- Born: 1897 Ashfield, Sydney, Australia
- Died: 1989 (aged 91–92) Sydney, Australia
- Education: Royal Art Society School, Sydney;
- Known for: Painter, Portraitist, Printmaker Teacher
- Awards: Scholarships for Painting from Life 1920,1921, 1922 and Drawing from Life, 1922 Royal Art Society School

= Elaine Coghlan =

Australian impressionist artist, teacher

Elaine E. Coghlan (1897–1989) was a Sydney-based painter, print-maker and art teacher, one of the later impressionist landscape artists active in the 1920s and 1930s.

== Early life and education ==
Coghlan was the second eldest of the five children of Frederick Albert (1859–1938; Auditor General of NSW) and Kate Edith (1873–1952; née Blackwood) Coghlan.

She trained at the Royal Art Society of New South Wales School from 1918 onwards under Dattilo Rubbo and James R. Jackson. Rubbo's skill as a figure and genre painter was especially influential on Coghlan's work in the 1920s and 1930s, and brought her into contact with an Italianate sensibility and a strong tradition of academic figure painting. Coghlan was awarded a number of prizes as a student including scholarships for drawing and painting from life. Her record of three consecutive scholarships for Painting from Life was noted by the press.

== Career ==
Coghlan began exhibiting frequently in art societies in Sydney from the 1920s to the 1950s, including the Royal Art Society of New South Wales, the Society of Artists (Australia), the Australian Art Society, the Australian Watercolour Institute, the Painter Etchers Society and the Society of Women Painters, later the Women's Industrial Art Society.

The latter group was particularly important to her. She served as one of the younger committee members, assisted in hanging exhibitions and also met professional colleagues there, including Frankie Payne, with whom she served on the committee. Both women organised a joint exhibition at the Arts Club in December 1930. Payne was regarded as the highest paid woman artist in Australia in the 1920s and 1930s and a person of influence, linking many women artists including Coghlan, Jessie Traill and Ethel Carrick Fox. Coghlan was amongst the exhibitors at the first exhibition of the Women's Industrial Art Society, the relaunched and reorganised Society of Women Painters in 1936 under Payne's presidency.

She was a finalist in the Archibald Prize 1929, 1930, 1932, 1933, 1934, 1935, 1941 and the Wynne Prize 1941, 1944, 1946, 1947 at the Art Gallery of New South Wales. A number of surviving portraits of other Australian artists including E de Closay, Enid Dickson, and John Williams Maund, artist, trustee of the Art Gallery of New South Wales and President of the Australian Watercolour Institute, indicates the range of her contacts in New South Wales art circles.

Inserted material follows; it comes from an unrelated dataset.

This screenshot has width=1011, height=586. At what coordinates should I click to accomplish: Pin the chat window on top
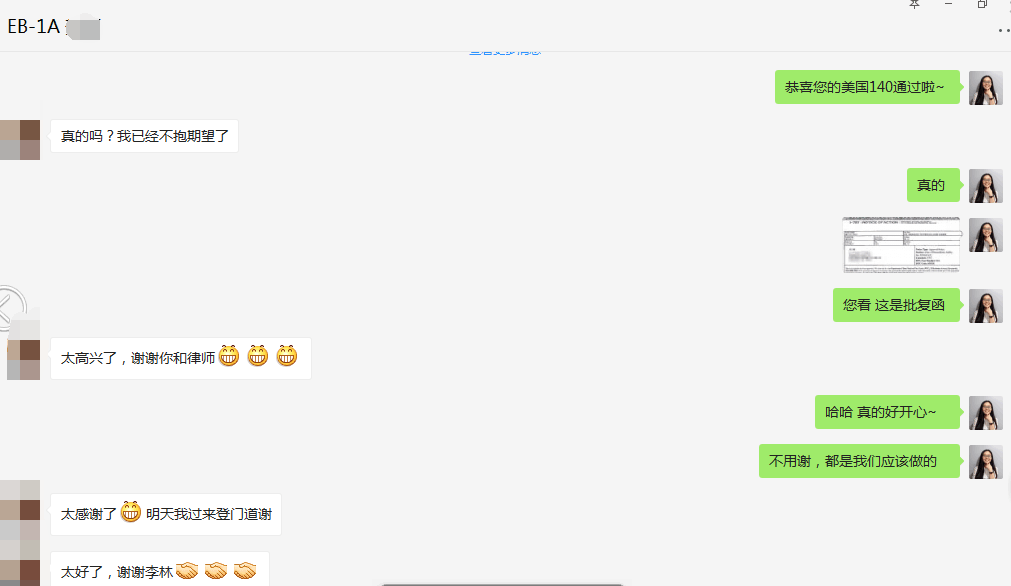coord(914,5)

Portraiture and figure painting were her early specialties. Around the 1930s she designed and produced a number of bookplates on commission, a popular branch of printmaking at that period in Sydney. Her bookplate designs show a decorative, art nouveau styling. Many of her paintings feature scenes on the North Shore of Sydney Harbour where she was` resident for many years, although she painted in rural New South Wales and also travelled and painted interstate. Coghlan is one of many later impressionist landscape artists in Sydney of the 1920s and 1930s whose active and enterprising careers have been substantially undocumented by art historians and curators due to the stress upon the development of modernism. She also taught art in the 1930s and 1940s at both private and public schools in Sydney, mostly on the North Shore.

After more than three decades of working as a professional artist Coghlan became less active as an artist as the many Sydney artists' societies closed, or scaled down their activities, from the later 1950s onwards, although she was showing work at the start of the decade. Soon after her death an exhibition surveying works across her working life was held in 1990 at the Seasons Gallery, North Sydney and much of her estate has since passed through auction houses in Sydney, mostly being bought for private collections. In 1995 she was one of the 500 significant Australian women artists pre 1955 whose works were part of the Heritage anthology, in her case documented by David Angeloro.

She is represented in the State Library of New South Wales (bookplate), Alexander Turnbull Library, Wellington, New Zealand (bookplate) Jeremy De Rozario Bookplate Collection – Lawrence Wilson Art Gallery, University of Western Australia (bookplate) Howard Hinton Collection New England Regional Art Museum, and the Sheila Foundation.

At her 1936 exhibition at the Wynyard Book Club, The Sydney Morning Herald critic called two oil paintings, "Evening Shadows" and "Afternoon Light, Narrabeen Lake," "decidedly among the best," and said that "among the watercolours, "Gum Trees, Narrabeen," and "Trees at Cremorne" exemplify Miss Coghlan's gracious, spontaneous style."